3.4.1. Protein Susceptibility to Tryptic Hydrolysis

Susceptibility of protein samples to tryptic hydrolysis was studied as described by Iametti et al. [32]. In this study, flour (75 mg) was suspended in 6 mL of 50 mM sodium phosphate, 0.1 M NaCl, pH 7.0, and added to a 150 μL trypsin solution (2 mg/mL in 20 mM sodium acetate pH 4.5) to give an enzyme/protein ratio around 1:50. After incubation at 37 °C for 40 min, the proteolytic reaction was stopped by adding an equal volume of 20% (w/v) trichloroacetic acid (TCA). The precipitated undigested proteins were removed by centrifugation (13,000× g for 10 min), and soluble peptides were quantified spectrophotometrically by reading the absorbance of the supernatant at 280 nm versus a blank containing only phosphate buffer and TCA. Results were expressed as mean ± standard deviation of three replicates.

3.4.2. Sodium Dodecyl Sulfate-Polyacrylamide Gel Electrophoresis (SDS-PAGE)

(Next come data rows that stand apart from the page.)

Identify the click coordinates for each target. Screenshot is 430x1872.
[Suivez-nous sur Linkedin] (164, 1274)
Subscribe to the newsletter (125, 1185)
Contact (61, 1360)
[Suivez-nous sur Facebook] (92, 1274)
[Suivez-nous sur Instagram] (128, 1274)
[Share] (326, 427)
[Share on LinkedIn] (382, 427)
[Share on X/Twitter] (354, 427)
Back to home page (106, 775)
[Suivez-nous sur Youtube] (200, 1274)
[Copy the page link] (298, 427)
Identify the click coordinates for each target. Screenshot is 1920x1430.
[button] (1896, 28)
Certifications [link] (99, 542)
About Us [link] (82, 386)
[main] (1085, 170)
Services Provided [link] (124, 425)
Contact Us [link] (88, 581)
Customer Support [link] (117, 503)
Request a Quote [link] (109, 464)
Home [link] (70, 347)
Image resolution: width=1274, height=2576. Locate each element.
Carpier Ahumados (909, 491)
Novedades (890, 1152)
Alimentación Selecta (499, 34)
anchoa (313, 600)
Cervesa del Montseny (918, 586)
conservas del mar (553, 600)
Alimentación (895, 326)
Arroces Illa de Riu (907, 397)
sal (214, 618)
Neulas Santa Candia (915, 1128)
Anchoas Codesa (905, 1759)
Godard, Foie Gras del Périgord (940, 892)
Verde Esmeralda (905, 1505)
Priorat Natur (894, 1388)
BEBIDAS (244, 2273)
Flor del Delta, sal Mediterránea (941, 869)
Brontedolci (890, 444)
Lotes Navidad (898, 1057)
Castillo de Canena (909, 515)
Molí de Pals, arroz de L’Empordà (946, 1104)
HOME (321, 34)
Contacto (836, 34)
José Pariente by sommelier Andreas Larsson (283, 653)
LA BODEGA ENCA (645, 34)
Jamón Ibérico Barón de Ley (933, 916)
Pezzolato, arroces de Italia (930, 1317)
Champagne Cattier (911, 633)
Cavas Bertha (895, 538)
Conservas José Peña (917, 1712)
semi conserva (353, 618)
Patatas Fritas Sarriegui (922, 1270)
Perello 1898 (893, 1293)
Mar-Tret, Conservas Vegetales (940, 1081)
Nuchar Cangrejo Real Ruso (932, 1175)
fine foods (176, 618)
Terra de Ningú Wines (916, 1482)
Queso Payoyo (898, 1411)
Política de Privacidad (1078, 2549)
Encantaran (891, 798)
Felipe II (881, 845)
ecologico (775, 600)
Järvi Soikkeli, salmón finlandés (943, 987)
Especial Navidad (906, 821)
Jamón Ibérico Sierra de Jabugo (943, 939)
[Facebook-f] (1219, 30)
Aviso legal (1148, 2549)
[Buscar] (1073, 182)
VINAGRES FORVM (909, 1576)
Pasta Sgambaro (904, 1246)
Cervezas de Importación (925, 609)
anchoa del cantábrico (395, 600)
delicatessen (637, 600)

For SDS-PAGE, the samples were prepared by suspending 2 mg of flour in 100 μL of water and 100 μL of denaturing buffer (0.125 M Tris-HCl, pH 6.8, 50% glycerol, 1.7% SDS, 0.01% bromophenol blue (w/v)), containing 1% (v/v) 2-mercaptoethanol (2-ME), when indicated. The suspension was then heated at 100 °C for 10 min. The electrophoretic run was performed at pH 8.8 (0.025 M Tris-HCl, 0.192 M glycine, 0.1% (w/v) SDS), in a Miniprotean II cell (Bio-Rad Laboratories, Hercules, CA, USA), and the gels were Coomassie Blue-stained.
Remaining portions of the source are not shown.